> Письменное задание 1
Ответьте по предложенному тексту:
(а) На что, по словам рассказчика, Шестов первым указал в России?
(б) Кем рассказчик называет Розанова?
(в) Из чьего высказывания была цитата в первой прочитанной рассказчиком книге Шестова?

То же самое, думаю, касается Кьеркегора, Шестова, Блаженного Августина
- перечислять не буду.
Я хотел бы сказать еще вот о чем. Давайте вернемся к Шестову - только
не самой прямой дорогой. Я много читал Шестова, я прочитал почти все, что
он написал, потому что меня в первую очередь привлекал стиль его письма,
который казался мне... Я, кажется, уже писал или говорил об этом в интервью,
но повторюсь: меня в Шестове интересует в первую очередь писатель-стилист,
который целиком вышел из Достоевского. Без Достоевского Шестов... Не помню,
какими были мои приоритеты в то время, но сейчас у меня такое впечатление,
что я читал Шестова, потому что мне было интересно... меня интересовало
не то, о чем он говорит, а как он это пишет. Не думаю, чтобы Достоевский...
Как бы это сказать? Мне кажется, что Шестов был первым, кто указал в России
на стиль. И он был единственным, кто рассматривал Достоевского со стилистической
точки зрения. Так мне кажется. Я могу ошибаться, может быть, кто-нибудь
процитирует мне того-то и того-то и так далее и так далее.
А как же Розанов?
- Ни в коем случае. Совершенно из другой оперы. У меня к нему очень мало снисхождения. Розанов - проповедник безответственности. Когда моя личность, с позволения сказать, формировалась, я уже тогда ощущал чужеродность Розанова, несмотря на то что его боготворили те, кто занимал в моем сознании не последнее место - Цветаева, скажем. Дело в том, что мне нечего сказать людям, которые считают: "Я хоть и поросенок, но Бог меня все равно любит". Это не для меня. То есть я могу быть поросенком - даже свиньей (проблема в том, что поросенку только предстоит стать свиньей), но, будучи свиньей или пусть даже поросенком, с какой стати быть уверенным, что Всевышний меня все равно любит? То есть, может быть, он и любит, но мне такое проявление божественности, например, уважать было бы сложно.
Как по-вашему, сыграл ли какую-то роль в вашем восприятии Шестова тот факт, что он был евреем?
- На тот момент - никакой, абсолютно никакой. Я и не знал, что Шестов
еврей. Я обнаружил это потом, когда уже прочитал несколько его книг и решил
заглянуть в предисловие (написанное, кажется, Бердяевым), где он был назван
Шварцманом и так далее и так далее. Меня удивило и сблизило с ним... Знаете,
я тогда увлекся литературой абсурда. И все, что касалось абсурда, казалось
мне достойным внимания и изучения. Не помню, какую книгу Шестова я прочитал
первым делом, помню, там была цитата из Тертуллиана: "Credo qui absurdo".

> Письменное задание 2
Превратите в нумерованный список строки листинга, начиная с самой первой его строки и до строки с "[x=25, y=498]" включительно, опустив пустые строки. Изображения в ответ не включайте.

Записи о поиске элементов на экранах

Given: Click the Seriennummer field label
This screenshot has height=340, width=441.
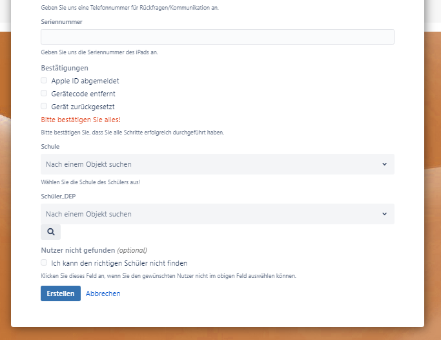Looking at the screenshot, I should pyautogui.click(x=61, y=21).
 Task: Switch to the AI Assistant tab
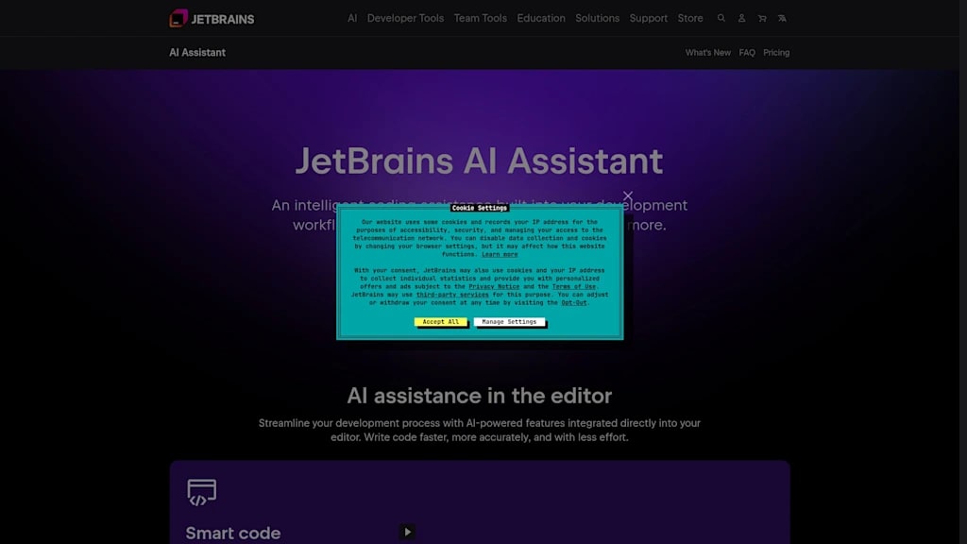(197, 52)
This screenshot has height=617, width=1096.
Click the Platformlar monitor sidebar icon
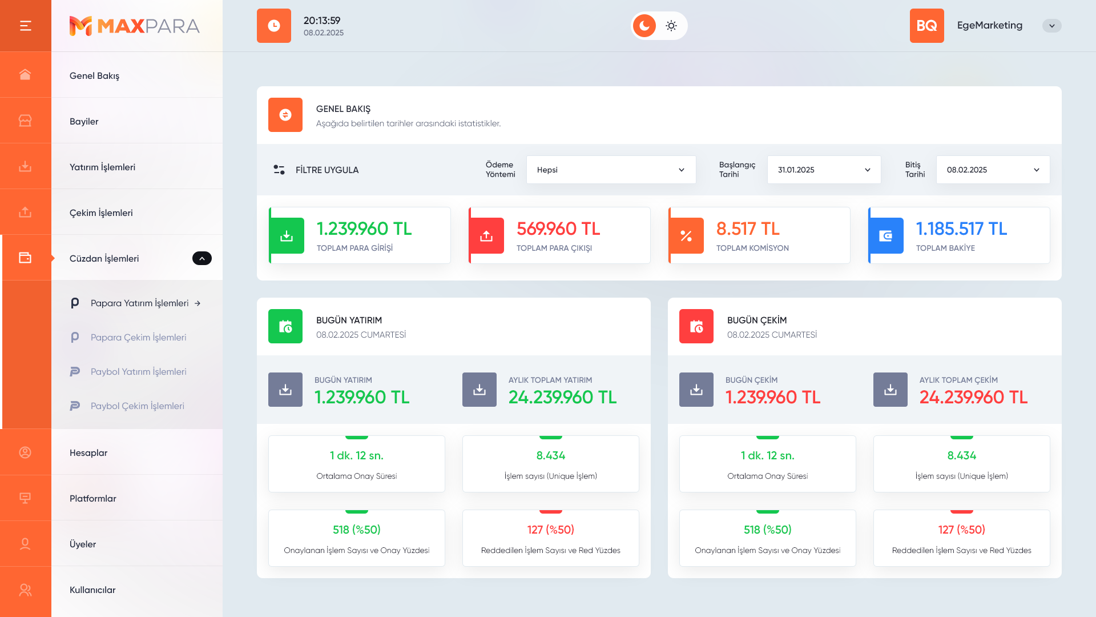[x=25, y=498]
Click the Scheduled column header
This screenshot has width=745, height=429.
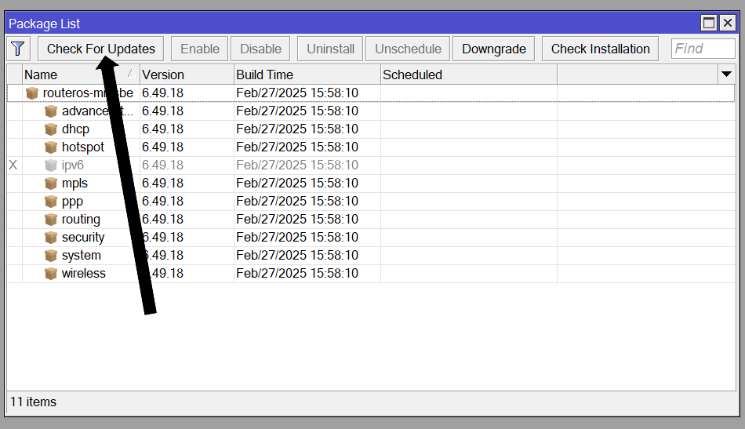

> Полный ответ 1
(а) На стиль.
(б) Проповедником безответственности.
(в) Из Тертуллиана: "Credo qui absurdo".

> Полный ответ 2
1. Given: Click the Seriennummer field label
2. This screenshot has height=340, width=441.
3. Looking at the screenshot, I should pyautogui.click(x=61, y=21).
4.  Task: Switch to the AI Assistant tab
5. (197, 52)
6. This screenshot has height=617, width=1096.
7. Click the Platformlar monitor sidebar icon
8. [x=25, y=498]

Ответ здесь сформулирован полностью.